The 'Two Rivers and Four Lakes' in and around Guilin's city center make it one of the most wonderful cities in all the world in which to wander. The four lakes – Rong, Shan, Gui and Mulong — are easy to access from the city center and walking these and their interconnecting rivers — the Tao and, of course, the Li River itself — is a pleasurable hike, whether by day or at night when the paths and attractions are well-lit giving the scenery something of the feel of a fairytale. As well as walking, there are many options for taking to the water itself on a short cruise.
Traveling by boat, you may have the good fortune to see a performance of singing on Rong Lake. However, these performances are unscheduled. You cannot plan ahead for them, just thank to luck if your timing is such that you catch one. Likewise cormorant fishermen, often themselves favoring the evenings for their activities. Not there for the tourists, you will have to trust to your luck. These aside, however, the fantastic lighting makes the evening the best time to take one of the many small cruises available, so this would be the first recommendation of the locals.
Your ideal schedule, then, would look something like this. Should you arrive in Guilin in the afternoon, spend the evening cruising the two rivers and four lakes. Sleep over, then consider the longer cruise along the Li River to Yangshuo the next day.
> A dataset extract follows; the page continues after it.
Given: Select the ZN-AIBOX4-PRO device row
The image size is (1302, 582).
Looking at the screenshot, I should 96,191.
An alternative to cruising the Li River directly to Yangshuo by tourist boat is to take a bus from Guilin's downtown area to Yangdi Wharf. Here, you can pick up a bamboo raft. These seat four people, and the ride to Yangshuo costs RMB216 for each. This is the only way to get to your next destination; there are no roads from Yangdi to Xingping. The rafters will be happy to let you stop at scenic spots along the way.
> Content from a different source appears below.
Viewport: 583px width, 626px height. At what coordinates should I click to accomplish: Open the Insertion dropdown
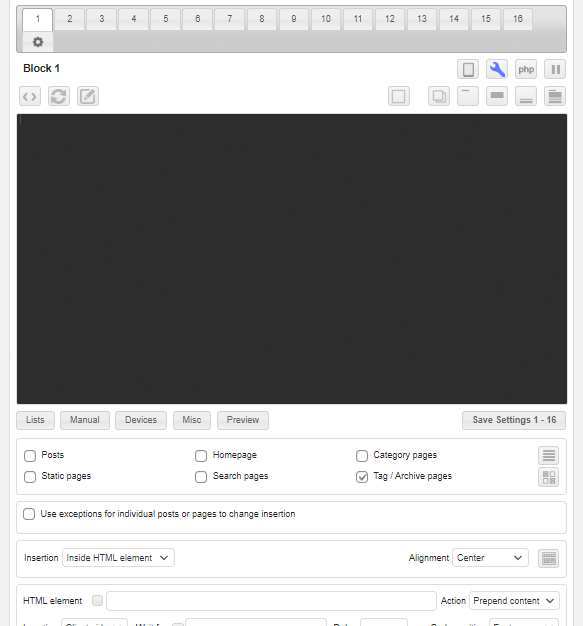(x=118, y=558)
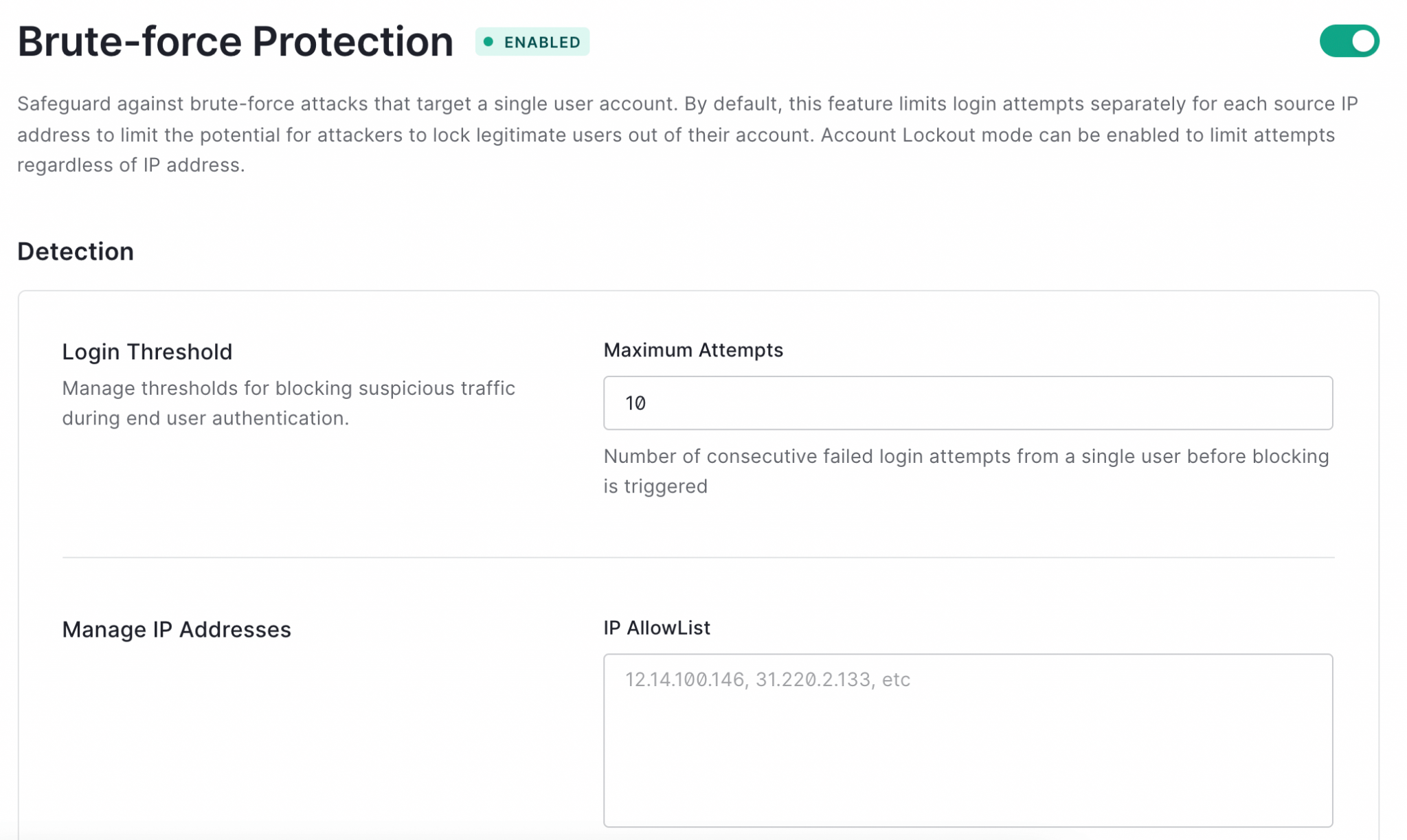
Task: Click the Login Threshold section title
Action: pyautogui.click(x=146, y=351)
It takes a little over two hours to get to Xingping if your stops aren't too frequent. The rafter will have given you a ticket for the tourist bus which you can get from Xingping bus station to Yangshuo.
Just as our local informants would recommend you cruise the two rivers and four lakes of Guilin's city center at night, so too night, they suggest, is the best time to appreciate Yangshuo's West Street, though for different reasons. West Street comes alive at night with street stalls, snack-sellers, local cafes and shops being particularly busy. This street has a long history to it, stretching back as far as 1,400 years. Though those centuries, its 1,180-meter length has seen an array of uses prior to its current focus upon providing entertainment for foreign visitors, leading as it does from the town down to the river where most of the inhabitants would have plied their trades. Indeed, so important was it to the locals that it is the oldest of all the streets in Yangshuo County.
Stay overnight in Yangshuo in order to take best advantage of the magnificent scenery offered along its Yulong River. Put aside the entire day for this, and get up early. Then find someone from whom to rent your bike. There are many people offering this service, so you should have no difficulty. These may be obtained from as cheaply as RMB10, as much as RMB40 for the entire day, but be prepared to shop around and to bargain if you want the cheapest prices. Don't take too long doing that — you've a long day ahead of you.
You now want to cycle to the Chaoyang Wharf, (朝阳码头), from where you will take your raft. Your destination, Gongnong Bridge, (工农桥), will cost you RMB160 per person on a two-person raft. An alternative, if you don't have time to take the raft, is to take one of the small motor vehicles at Chaoyang Wharf directly to Gongnong Bridge, but the locals do not recommend this. Miss out on the river journey and you will lose out on some of the most glorious scenery around Yangshuo on one of the prettiest rivers in all China. Nor is it only the area's trademark karst peaks that are on show. Here you may see water wheels, ancient villages, the locals at their daily agricultural and fishing activities and old bridges that make the Yulong River not only scenic, but culturally fascinating. Nicknamed 'The Little Li River', many would argue that it outshines even its elder and more famous brother.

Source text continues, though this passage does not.